Court Opinion

ID: 9849835
Source: CourtListenerOpinion
Date Created: 2023-09-24 04:47:19.625177+00
Date Added: 2024-06-11T09:20:26.743449
License: Public Domain

BAXTER, J.
I concur fully in the majority’s conclusion that there is no tort cause of action for intentional “third party” spoliation of evidence, and I *479have signed the majority opinion. I withheld my signature and approval from the majority’s related opinion in Cedars-Sinai Medical Center v. Superior Court (1998) 18 Cal.4th 1 [74 Cal.Rptr.2d 248, 954 P.2d 511] (Cedars-Sinai), even though I was similarly sympathetic to the substantive views expressed there.
As my concurring opinion in Cedars-Sinai made clear, my refusal to sign the majority opinion in that case was based on procedural considerations. Similar procedural concerns are present here. I therefore write separately to explain why I have taken a different action here than there.
In an opinion signed by six members of the court, Cedars-Sinai declined to recognize a tort cause of action for intentional “first party” spoliation of evidence. The majority reached the foregoing issue even though it was raised for the first time in the petition for review, and even though the only question litigated and decided in the lower courts was whether a punitive damages claim could be stated under Code of Civil Procedure section 425.13, subdivision (a) (section 425.13(a)).1
Writing separately in Cedars-Sinai, I indicated that I did not necessarily disagree with the majority insofar as it declined to recognize the proposed tort on the ground its disadvantages far outweighed any benefits. However, I concluded that I could not vote on the substantive question addressed by my colleagues in that case because it was not “properly before the court.” (18 Cal.4th 1, 18 (cone. opn. of Baxter, J.).) I was concerned, among other things, that by exercising its discretion to decide an issue not previously raised in the case, this court might mistakenly be seen as excusing litigants in future cases “from compliance with applicable procedural rules” dictating a contrary result. {Id. at p. 21 (cone. opn. of Baxter, J.).) Such threshold objections were considered—and rejected—in Cedars-Sinai for reasons set forth in the majority opinion. (Id. at pp. 5-7.)
Here, the question whether to recognize intentional third party spoliation is presented under procedural circumstances similar to those at issue in Cedars-Sinai, supra, 18 Cal.4th 1. Specifically, lower court proceedings *480focused on whether the requirements for pleading a punitive damages claim against defendant, a health care provider, had been met under section 425.13(a). Although the viability of a spoliation tort was not seriously litigated by the parties until they filed briefs in this court, the majority chooses to address the question for reasons similar to those used to overcome my procedural objections in Cedars-Sinai, supra, 18 Cal.4th 1, 5-7. (Maj. opn., ante, at p. 469, fn. 2.)2
On the one hand, nothing in the present case leads me to reconsider or disavow the views expressed in my concurring opinion in Cedars-Sinai. I continue to believe that this court should generally avoid “reaching out” to decide questions not raised or resolved in the lower courts. (18 Cal.4th 1, 20 (cone. opn. of Baxter, J.).)
On the other hand, I recognize that this argument was rejected by a majority of the court in Cedars-Sinai for reasons which, if persuasive there, apply with equal force here. To withhold my vote on the merits in the present case would thus serve little purpose. Indeed, to formally adhere to the procedural stance I took in Cedars-Sinai would prevent me, once again, from participating in a significant legal question which all of my colleagues are determined to decide, and which the majority resolves in a particularly compelling fashion.
For the foregoing reasons, I have signed the attached majority opinion.

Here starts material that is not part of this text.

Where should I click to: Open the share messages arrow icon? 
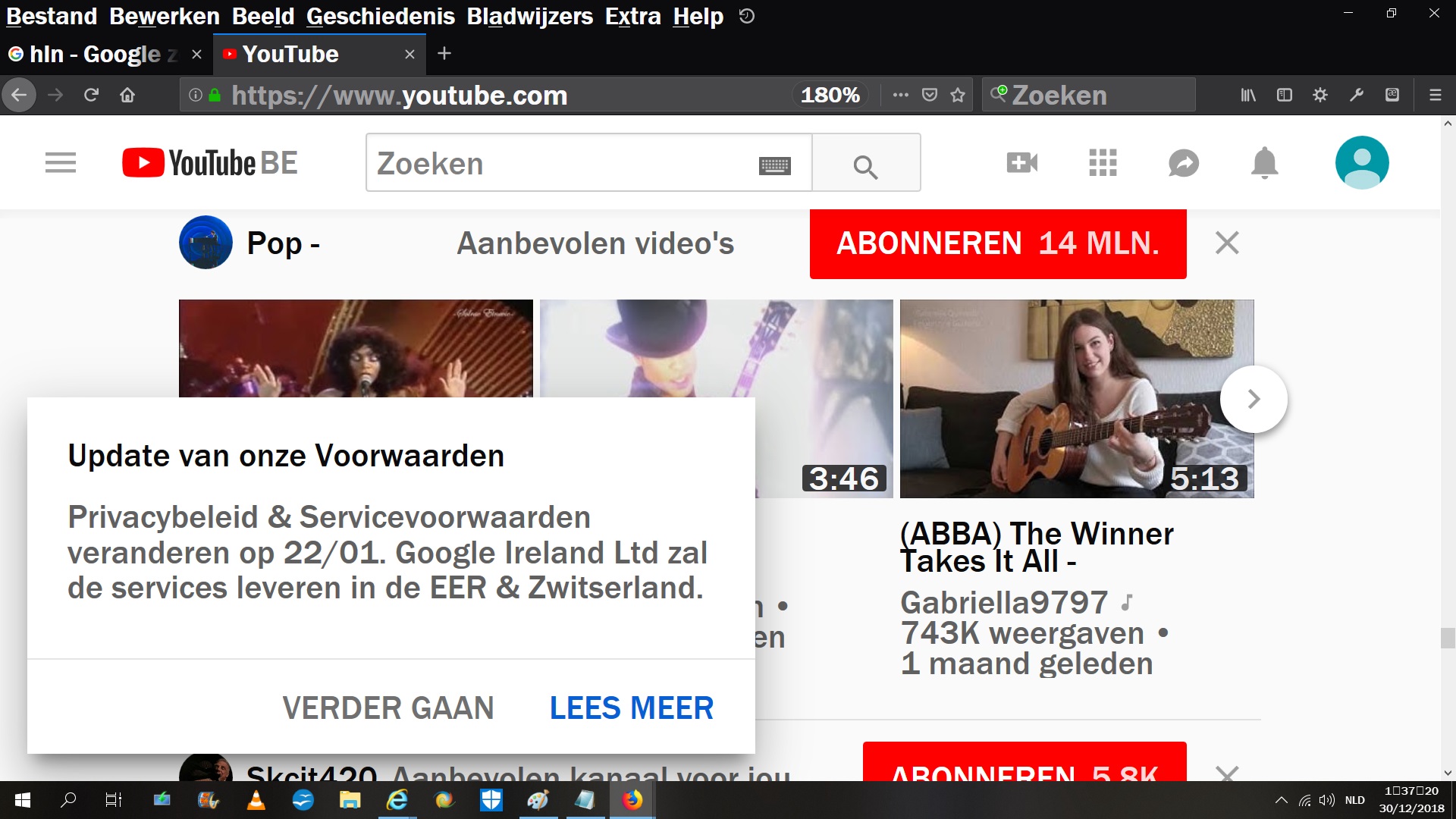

Code of Civil Procedure section 425.13(a) states in pertinent part, “In any action for damages arising out of the professional negligence of a health care provider, no claim for punitive damages shall be included in a complaint or other pleading unless the court enters an order allowing an amended pleading that includes a claim for punitive damages to be filed. The court may allow the filing of an amended pleading claiming punitive damages on a motion by the party seeking the amended pleading and on the basis of the supporting and opposing affidavits presented that the plaintiff has established that there is a substantial probability that the plaintiff will prevail on the claim pursuant to Section 3294 of the Civil Code.” All further unlabeled statutory references are to the Code of Civil Procedure.

I note that defendant suggested in the Court of Appeal that if section 425.13(a) did not apply to the punitive damages claim appended to plaintiff’s cause of action for intentional spoliation, then “it is time to reexamine the ‘tort’ of spoliation.” This passing reference appeared in the reply brief filed in support of defendant’s petition for a writ of mandate, and was not addressed by the Court of Appeal in the opinion currently under review.